* [Working data]
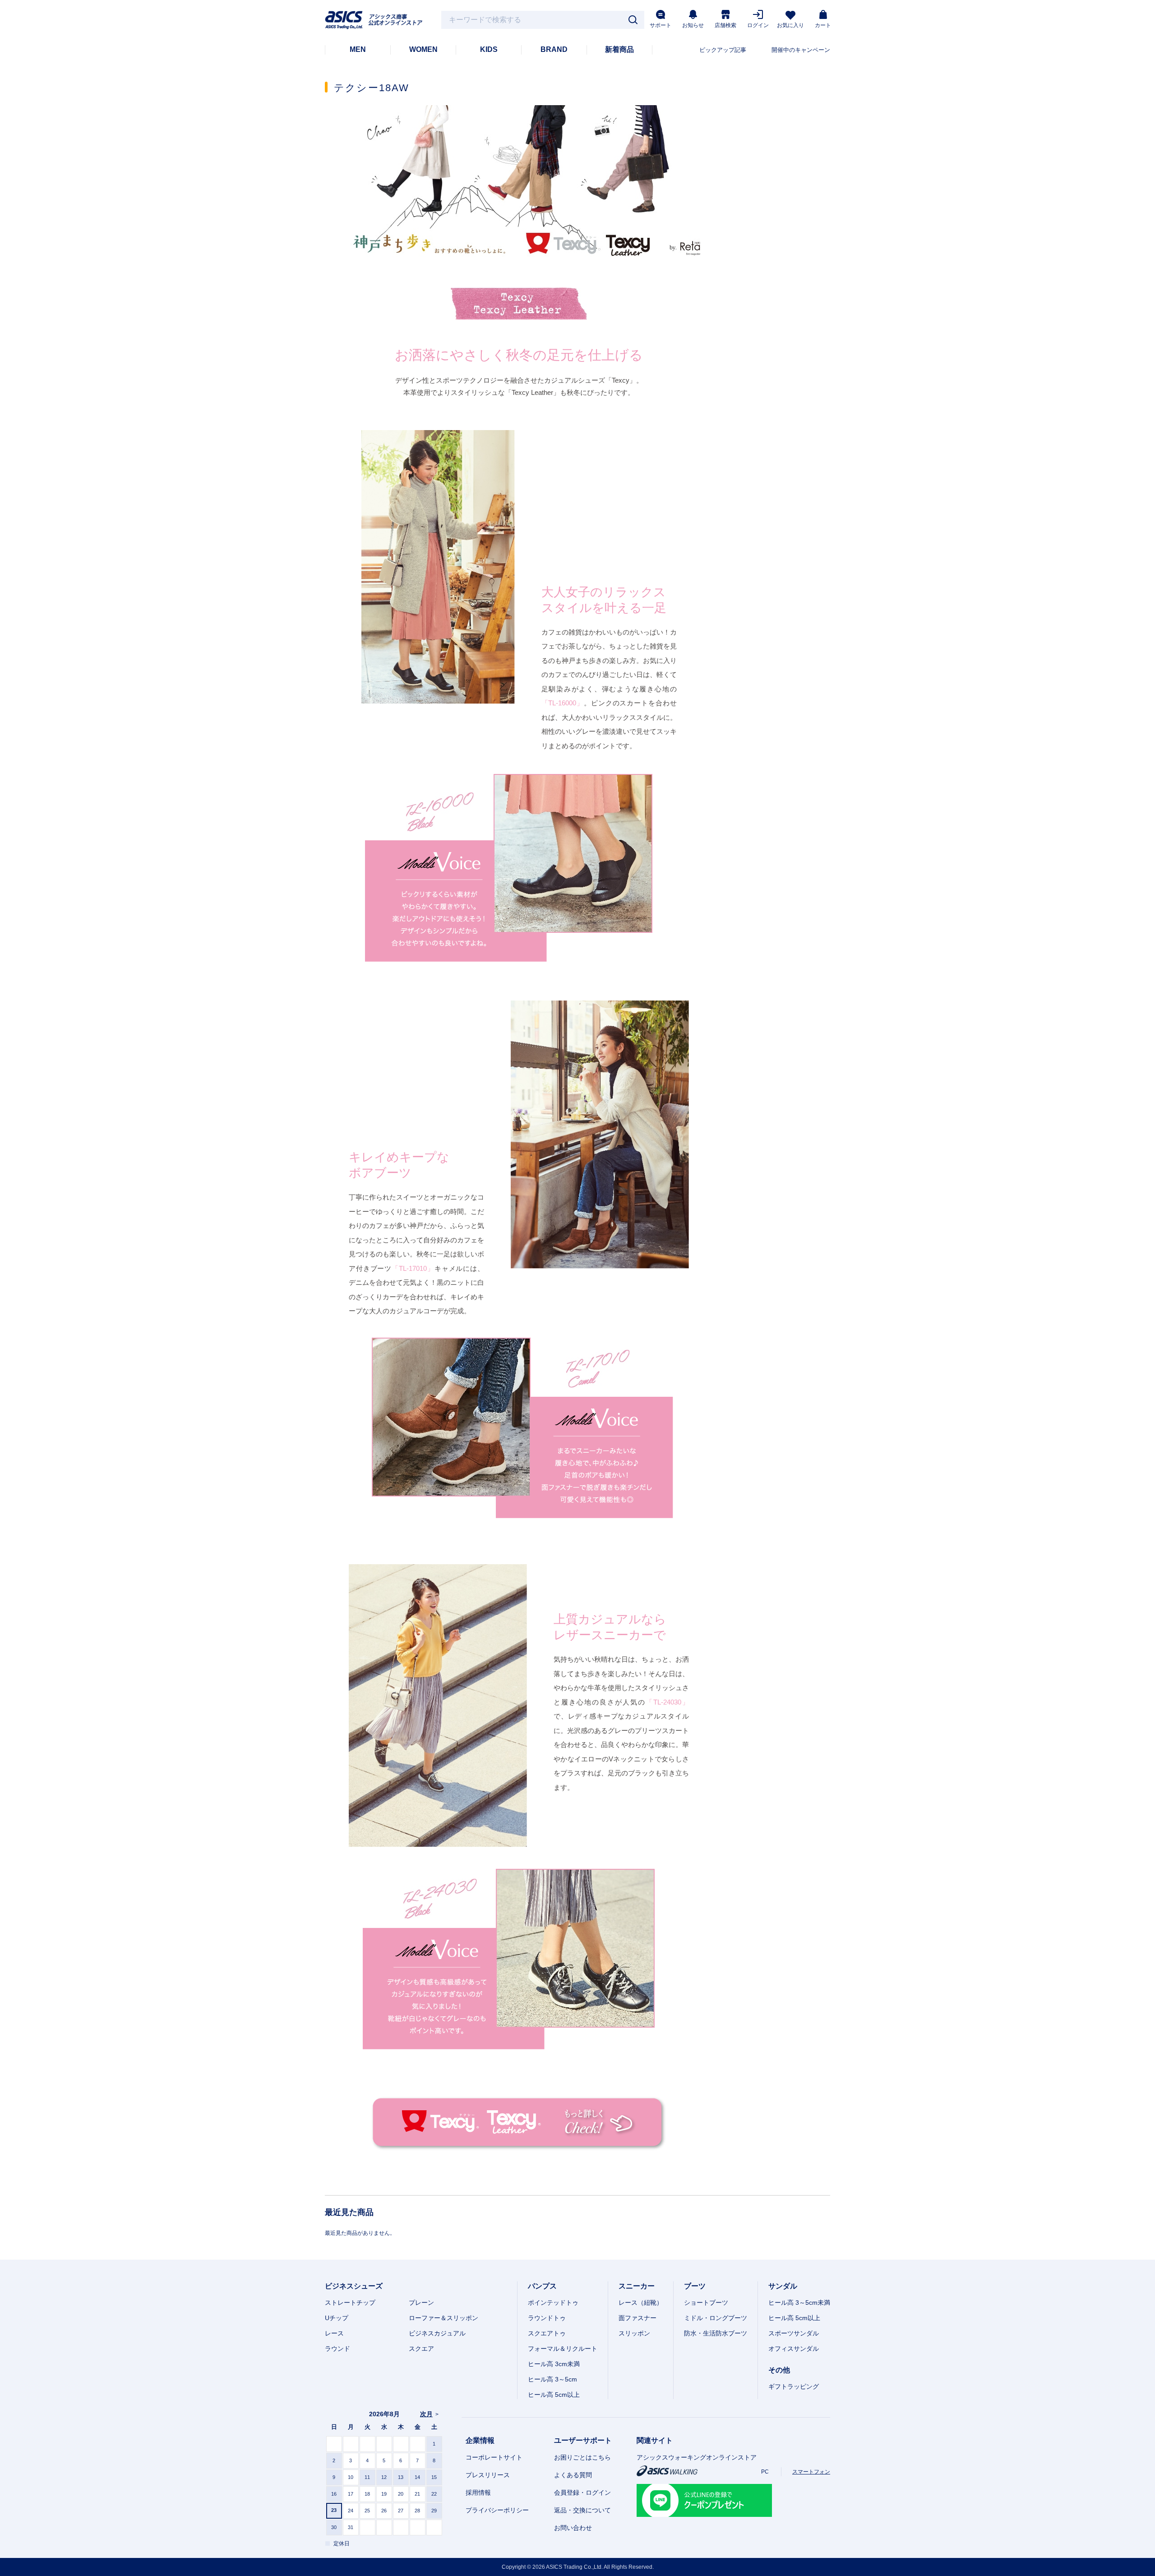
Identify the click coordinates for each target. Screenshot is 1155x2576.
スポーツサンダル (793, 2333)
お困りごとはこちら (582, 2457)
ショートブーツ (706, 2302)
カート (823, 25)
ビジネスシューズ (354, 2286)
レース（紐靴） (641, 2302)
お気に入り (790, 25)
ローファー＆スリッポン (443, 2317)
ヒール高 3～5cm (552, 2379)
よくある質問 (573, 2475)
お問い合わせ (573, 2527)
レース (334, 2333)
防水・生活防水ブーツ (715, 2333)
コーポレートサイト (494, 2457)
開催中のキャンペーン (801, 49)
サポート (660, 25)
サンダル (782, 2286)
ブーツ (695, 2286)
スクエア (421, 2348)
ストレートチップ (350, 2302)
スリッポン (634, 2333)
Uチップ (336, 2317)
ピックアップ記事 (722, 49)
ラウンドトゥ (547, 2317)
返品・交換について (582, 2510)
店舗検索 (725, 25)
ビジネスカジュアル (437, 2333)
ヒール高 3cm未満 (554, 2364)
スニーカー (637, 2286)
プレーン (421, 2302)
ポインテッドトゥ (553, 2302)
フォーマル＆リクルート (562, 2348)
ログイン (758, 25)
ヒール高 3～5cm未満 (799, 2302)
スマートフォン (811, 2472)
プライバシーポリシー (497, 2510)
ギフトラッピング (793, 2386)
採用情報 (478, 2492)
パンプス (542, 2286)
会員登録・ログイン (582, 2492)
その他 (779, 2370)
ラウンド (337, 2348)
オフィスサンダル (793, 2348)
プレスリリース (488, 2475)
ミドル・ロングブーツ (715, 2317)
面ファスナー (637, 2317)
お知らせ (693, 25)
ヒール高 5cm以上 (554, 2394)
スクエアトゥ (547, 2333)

--

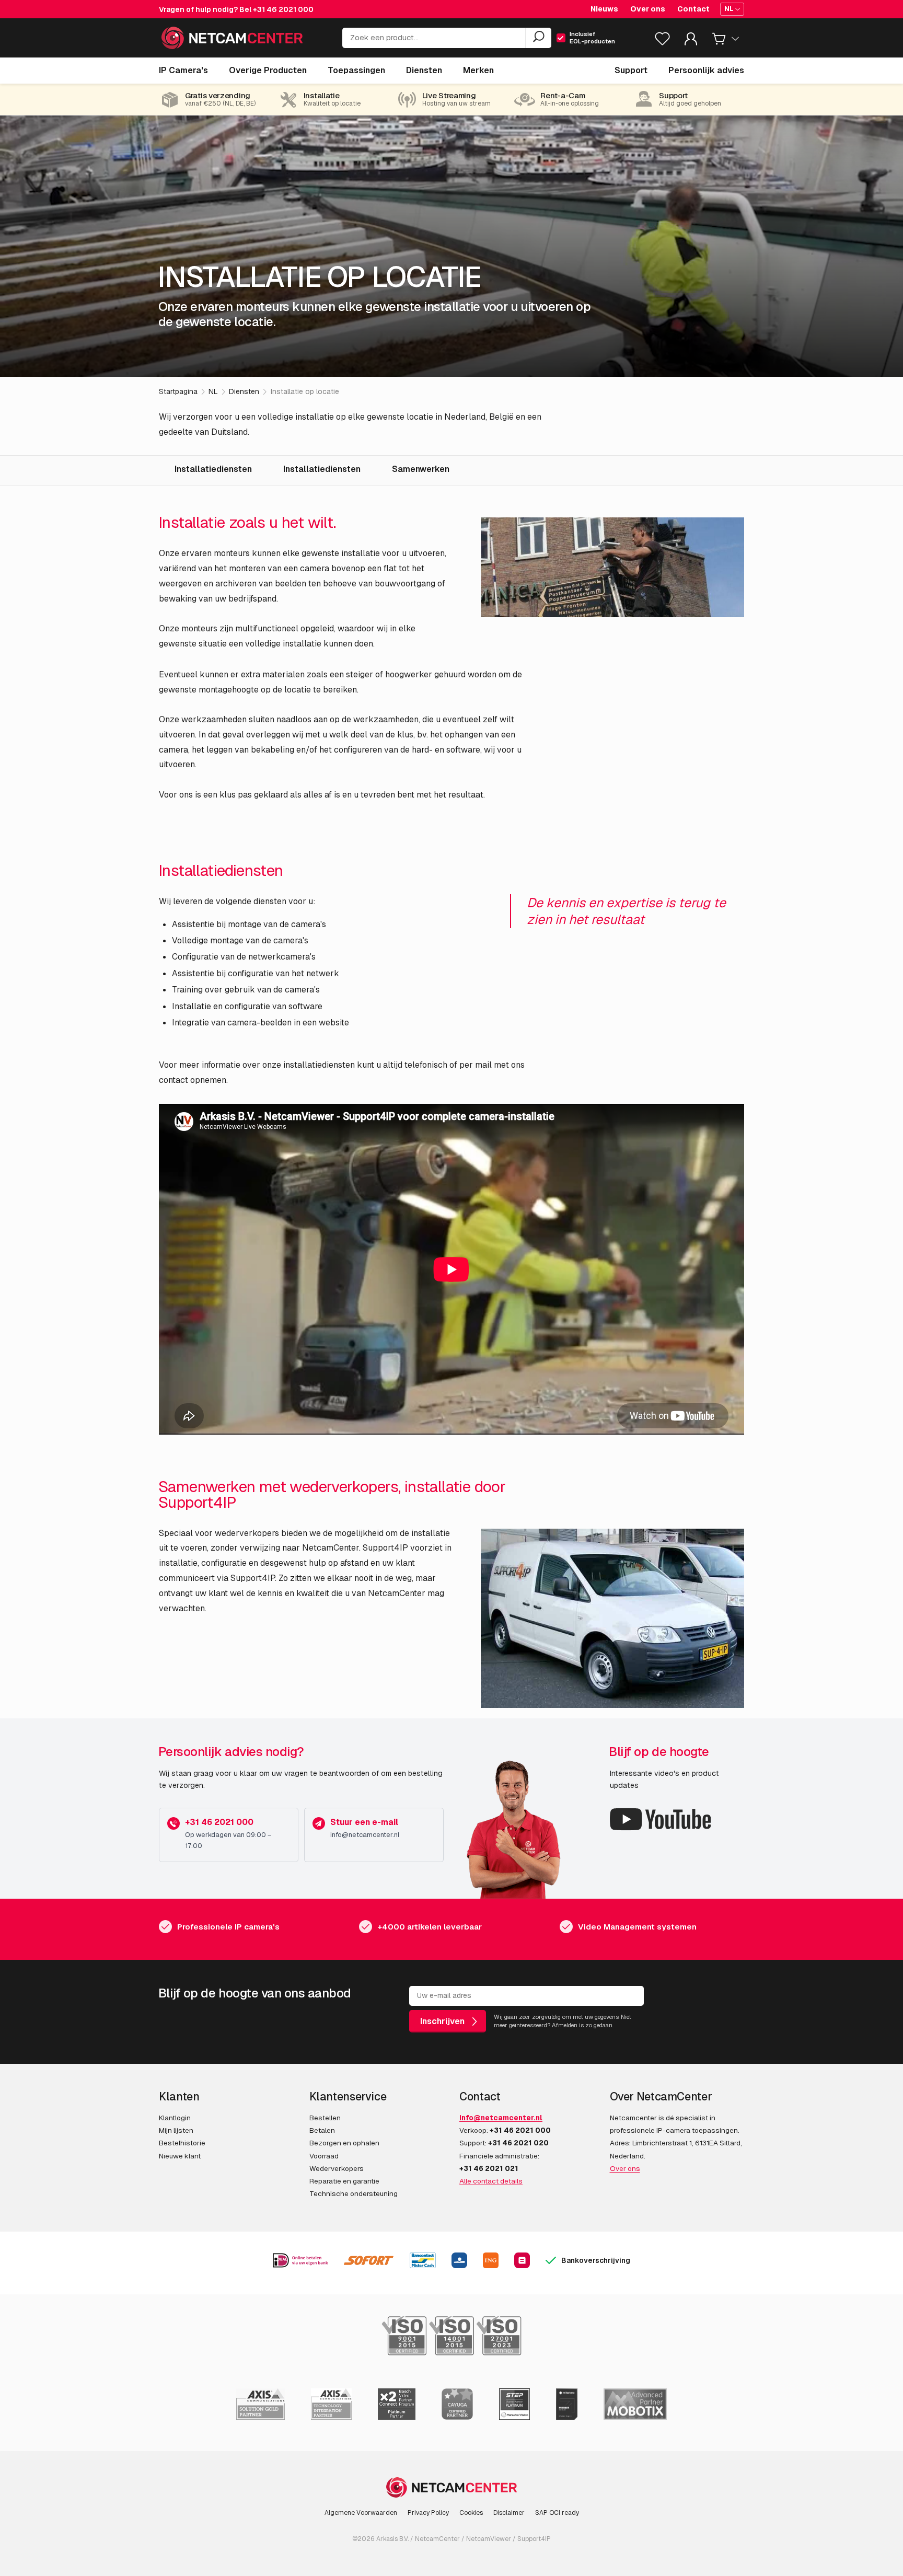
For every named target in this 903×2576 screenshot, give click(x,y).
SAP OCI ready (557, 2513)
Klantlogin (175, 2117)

* [Task requirements]
From the records above, extract exactly and only the lines that begin at the line with "開催中のキャンペーン (801, 49)" and stop after the line with "スクエアトゥ (547, 2333)".

* [Exercise answer]
開催中のキャンペーン (801, 49)
サポート (660, 25)
サンダル (782, 2286)
ブーツ (695, 2286)
スクエア (421, 2348)
ストレートチップ (350, 2302)
スリッポン (634, 2333)
Uチップ (336, 2317)
ピックアップ記事 (722, 49)
ラウンドトゥ (547, 2317)
返品・交換について (582, 2510)
店舗検索 (725, 25)
ビジネスカジュアル (437, 2333)
ヒール高 3cm未満 (554, 2364)
スニーカー (637, 2286)
プレーン (421, 2302)
ポインテッドトゥ (553, 2302)
フォーマル＆リクルート (562, 2348)
ログイン (758, 25)
ヒール高 3～5cm未満 (799, 2302)
スマートフォン (811, 2472)
プライバシーポリシー (497, 2510)
ギフトラッピング (793, 2386)
採用情報 (478, 2492)
パンプス (542, 2286)
会員登録・ログイン (582, 2492)
その他 (779, 2370)
ラウンド (337, 2348)
オフィスサンダル (793, 2348)
プレスリリース (488, 2475)
ミドル・ロングブーツ (715, 2317)
面ファスナー (637, 2317)
お知らせ (693, 25)
ヒール高 5cm以上 (554, 2394)
スクエアトゥ (547, 2333)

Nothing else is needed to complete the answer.